**Brano scelto:**
>>>>>

PREDESTINATA SENZA SAPERLO

La luce che hai dentro

C’è un momento in cui una luce accende all’improvviso la tua vita. Più che vederla, questa luce, la senti, la vivi. Perché coincide con un disegno che hai sempre avvertito dentro di te. E hai saputo sempre che sarebbe venuto a galla, prima o poi. Quando te ne rendi conto, decidi che devi seguire le istanze di questo misterioso disegno, anche se non immagini ancora dove ti porterà. Ebbene, la mia luce, il mio bisogno interiore, era uscire dal guscio: stare su un palcoscenico.
Non l’ho capito subito. Ne ho preso coscienza in momenti diversi.
La prima volta che ti senti dire dentro “vorrei fare quello!” non è mai quella decisiva. Perché queste “voglie” nascono quando si è ancora molto giovani, pieni di curiosità, di desiderio di sperimentare tutto. Quando si è carta bianca, lavagna pulita.

<<<<<

**Compito breve 1:**
Traduci in inglese questa frase del brano sulla luce interiore: "Più che vederla, questa luce, la senti, la vivi."
**Compito breve 2:**
Per ciascuna affermazione indica se concorda con il brano sulla luce interiore, rispondendo sì o no e citando le parole decisive del testo.
(a) Il bisogno interiore di chi racconta era stare su un palcoscenico.
(b) Chi racconta ha capito subito la propria vocazione.
(c) La prima volta che si pensa "vorrei fare quello!" è quella decisiva.
**Compito breve 3:**
Prosegui il brano sulla luce interiore a partire dall'ultima frase riportata.
Le righe riportate di seguito costituiscono materiale a sé, indipendente dal brano.

**Estratto originale:**
>>>>>

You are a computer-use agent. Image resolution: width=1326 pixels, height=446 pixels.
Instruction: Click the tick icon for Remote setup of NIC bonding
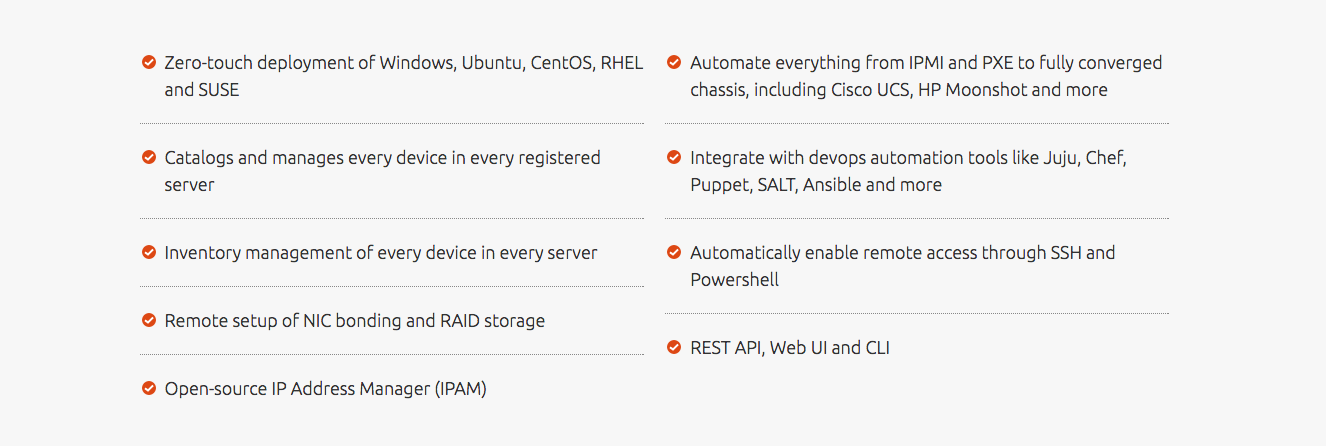click(148, 320)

<<<<<

**Risposta 1:**
More than seeing this light, you feel it, you live it.

**Risposta 2:**
(a) Sì: "la mia luce, il mio bisogno interiore, era uscire dal guscio: stare su un palcoscenico."
(b) No: "Non l’ho capito subito."
(c) No: "non è mai quella decisiva"

**Risposta 3:**
A me capitò a nove anni e mezzo. Era il 1960. Stavo spaparanzata nel lettone dei miei genitori, perché mi ero ammalata, e guardavo la televisione. Davano uno sceneggiato – “Ragazza mia”, per la regia di Mario Landi – con Lea Padovani, e insieme a lei recitava una bambina. Non la dimenticherò mai. Per me vedere quella mia coetanea in televisione – all’epoca in cui possedere un apparecchio televisivo era un privilegio – fu come una folgorazione. Si chiamava Maria Letizia Gazzoni, un vero e proprio enfant prodige di quegli anni. Poco tempo dopo, una sera, la rividi ospite de “Il musichiere”, la trasmissione Rai più popolare di allora, diretta da Antonello Falqui e condotta da Mario Riva. C’era già stata ospite Mina, che all’epoca si chiamava Baby Gate, a cantare: Naaasun ti giur naa suun! (“Nessuno ti giuro nessuno”). Quella sera, invece, ospitarono proprio quella bambina. E ricordo che iniziò a cantare: Dove andranno a finire i palloncini / quando sfuggono di mano ai bambini / dove andranno, dove andranno, / vanno a spasso per l’azzurrità. La canzone era di Renato Rascel, bellissima, e anche quella bimbetta per me era bellissima.
Mi sorpresi a pensare che anch’io desideravo “entrare in quella scatola”. A dire la verità, a quell’epoca, a parte cantare – e mio padre era convintissimo che cantassi bene già a tre anni – non possedevo alcuna capacità artistica. Pensavo soltanto a come si potesse “entrare nel televisore”… desideravo farlo anch’io.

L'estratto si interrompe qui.